What I find most tricky is stuff the most people would put in a porch/ garage. We have a cupboard filled with tools, camping gear, suitcases etc..but that cupboard also houses the tumble dryer/ironingboard/ vacuum cleaner.

We are looking at cupboards from Ikea, slim and fitted against the wall for coats and shoes - bloody shoes always all over the hallway.

But you have to accept a certain amount if chaos with children.

mirry2 Sun 21-Jul-13 12:12:57

Make the negatives into positives. a friend of my dd asked why we only had a small car with 2 doors so I told her it was because it was easier to park and I thought 2 doors safer than 4. Similarly you could say you live in a flat without a garden because you don't have time to work in the garden/you prefer going to the park/you'd never go out in it because the weather's so awful most of the time. All these could be true. What you mustn't do is say that you can't afford to live in a house, because then your children may well get labelled as 'different' by their friends. Like it or not, these things can be shameful to children.
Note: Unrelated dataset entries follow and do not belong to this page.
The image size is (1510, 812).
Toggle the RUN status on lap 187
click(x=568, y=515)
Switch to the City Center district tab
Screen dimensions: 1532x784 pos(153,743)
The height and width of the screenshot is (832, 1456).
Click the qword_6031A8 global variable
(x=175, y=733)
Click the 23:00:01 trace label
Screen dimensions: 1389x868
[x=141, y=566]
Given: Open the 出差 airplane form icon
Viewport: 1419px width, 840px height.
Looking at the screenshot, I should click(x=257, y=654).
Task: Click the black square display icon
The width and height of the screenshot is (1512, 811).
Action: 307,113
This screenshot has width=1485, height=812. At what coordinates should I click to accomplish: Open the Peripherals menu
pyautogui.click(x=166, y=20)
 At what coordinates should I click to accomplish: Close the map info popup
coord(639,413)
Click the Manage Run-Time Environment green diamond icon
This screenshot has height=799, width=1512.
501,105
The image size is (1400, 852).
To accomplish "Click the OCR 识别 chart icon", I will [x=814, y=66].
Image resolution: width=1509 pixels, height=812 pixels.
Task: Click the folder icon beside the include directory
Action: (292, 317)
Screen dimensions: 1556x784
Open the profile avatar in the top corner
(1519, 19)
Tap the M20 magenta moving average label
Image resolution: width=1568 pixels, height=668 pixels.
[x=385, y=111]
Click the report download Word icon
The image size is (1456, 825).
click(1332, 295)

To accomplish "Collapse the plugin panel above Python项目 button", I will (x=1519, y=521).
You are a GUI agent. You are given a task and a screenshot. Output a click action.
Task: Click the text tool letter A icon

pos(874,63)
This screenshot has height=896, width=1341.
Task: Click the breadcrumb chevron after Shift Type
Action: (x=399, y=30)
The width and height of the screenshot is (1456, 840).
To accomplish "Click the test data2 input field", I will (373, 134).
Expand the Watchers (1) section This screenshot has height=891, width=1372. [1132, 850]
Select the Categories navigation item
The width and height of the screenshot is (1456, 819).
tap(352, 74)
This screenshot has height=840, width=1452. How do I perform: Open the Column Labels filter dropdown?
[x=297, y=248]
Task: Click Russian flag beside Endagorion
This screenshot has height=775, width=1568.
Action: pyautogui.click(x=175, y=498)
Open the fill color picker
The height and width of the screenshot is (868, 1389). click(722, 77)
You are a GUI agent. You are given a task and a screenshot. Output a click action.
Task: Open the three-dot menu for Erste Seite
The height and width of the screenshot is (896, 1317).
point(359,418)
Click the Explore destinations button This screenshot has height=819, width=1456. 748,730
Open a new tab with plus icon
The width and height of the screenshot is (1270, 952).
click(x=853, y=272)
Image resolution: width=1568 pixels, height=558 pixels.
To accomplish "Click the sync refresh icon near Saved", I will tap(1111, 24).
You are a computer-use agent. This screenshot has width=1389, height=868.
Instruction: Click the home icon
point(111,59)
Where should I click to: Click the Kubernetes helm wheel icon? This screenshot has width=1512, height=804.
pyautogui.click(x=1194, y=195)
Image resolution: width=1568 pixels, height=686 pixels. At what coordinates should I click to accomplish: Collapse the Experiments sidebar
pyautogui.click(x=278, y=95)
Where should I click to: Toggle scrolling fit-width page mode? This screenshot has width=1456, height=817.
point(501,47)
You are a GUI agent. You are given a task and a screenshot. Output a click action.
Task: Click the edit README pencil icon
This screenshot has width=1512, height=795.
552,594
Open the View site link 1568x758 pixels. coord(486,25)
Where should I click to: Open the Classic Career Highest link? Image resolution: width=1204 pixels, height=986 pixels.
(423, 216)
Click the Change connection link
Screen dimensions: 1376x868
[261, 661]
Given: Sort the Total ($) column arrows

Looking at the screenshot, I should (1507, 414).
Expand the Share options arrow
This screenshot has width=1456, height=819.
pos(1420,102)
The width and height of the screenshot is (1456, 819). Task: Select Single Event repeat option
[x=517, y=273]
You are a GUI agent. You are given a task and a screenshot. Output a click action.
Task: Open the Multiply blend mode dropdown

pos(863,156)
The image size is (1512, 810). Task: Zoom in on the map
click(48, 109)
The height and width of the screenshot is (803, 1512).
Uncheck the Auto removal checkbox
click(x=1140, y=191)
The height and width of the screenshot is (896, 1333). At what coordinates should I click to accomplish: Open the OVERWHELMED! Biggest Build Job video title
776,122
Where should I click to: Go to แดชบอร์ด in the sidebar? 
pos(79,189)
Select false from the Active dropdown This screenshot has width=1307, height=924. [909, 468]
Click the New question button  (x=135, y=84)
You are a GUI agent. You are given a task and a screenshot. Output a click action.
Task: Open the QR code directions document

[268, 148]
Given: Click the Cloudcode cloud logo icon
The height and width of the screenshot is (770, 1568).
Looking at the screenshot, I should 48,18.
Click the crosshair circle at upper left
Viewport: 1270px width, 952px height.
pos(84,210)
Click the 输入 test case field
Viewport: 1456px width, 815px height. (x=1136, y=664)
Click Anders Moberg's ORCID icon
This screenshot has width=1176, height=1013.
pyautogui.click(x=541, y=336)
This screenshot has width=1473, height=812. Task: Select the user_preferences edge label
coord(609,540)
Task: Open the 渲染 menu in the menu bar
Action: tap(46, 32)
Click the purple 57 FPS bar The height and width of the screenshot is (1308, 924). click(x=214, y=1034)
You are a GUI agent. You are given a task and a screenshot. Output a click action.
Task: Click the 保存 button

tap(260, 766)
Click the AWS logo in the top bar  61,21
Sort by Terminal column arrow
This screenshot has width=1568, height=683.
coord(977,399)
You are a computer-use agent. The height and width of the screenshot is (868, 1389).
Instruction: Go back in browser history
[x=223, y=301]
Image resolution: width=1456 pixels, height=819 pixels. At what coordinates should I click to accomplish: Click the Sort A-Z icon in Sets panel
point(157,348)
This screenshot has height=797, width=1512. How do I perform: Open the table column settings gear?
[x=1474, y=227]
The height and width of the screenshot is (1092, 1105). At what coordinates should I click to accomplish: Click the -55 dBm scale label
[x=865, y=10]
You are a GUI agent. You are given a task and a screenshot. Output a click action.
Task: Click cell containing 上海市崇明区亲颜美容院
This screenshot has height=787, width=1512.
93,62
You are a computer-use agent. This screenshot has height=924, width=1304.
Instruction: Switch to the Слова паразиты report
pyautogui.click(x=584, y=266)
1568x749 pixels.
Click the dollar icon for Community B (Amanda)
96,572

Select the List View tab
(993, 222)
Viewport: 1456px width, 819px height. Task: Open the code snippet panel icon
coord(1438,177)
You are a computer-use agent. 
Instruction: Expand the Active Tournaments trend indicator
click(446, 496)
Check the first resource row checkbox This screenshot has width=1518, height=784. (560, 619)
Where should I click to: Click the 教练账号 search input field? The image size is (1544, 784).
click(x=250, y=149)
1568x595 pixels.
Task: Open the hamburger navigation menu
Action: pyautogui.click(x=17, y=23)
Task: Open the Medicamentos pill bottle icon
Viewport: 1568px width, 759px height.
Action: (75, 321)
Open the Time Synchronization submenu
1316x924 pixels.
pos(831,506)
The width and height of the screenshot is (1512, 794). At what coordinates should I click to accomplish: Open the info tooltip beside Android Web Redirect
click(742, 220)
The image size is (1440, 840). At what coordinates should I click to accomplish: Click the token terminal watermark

Beautifulbabyboy Sun 21-Jul-13 12:32:41

OP - please don't worry. I am the person with the 4 bed house in the naice area, and I don't care where my friends live and what size their home is. When I come round, all I want is decent chat (and when not pregnant - a bottle of wine!!), all my DS wants is different toys he hasn't played with before. One of the best sleepovers I had as a child was when 4 of us squished into a tiny camper can in a garden. No space at all!!!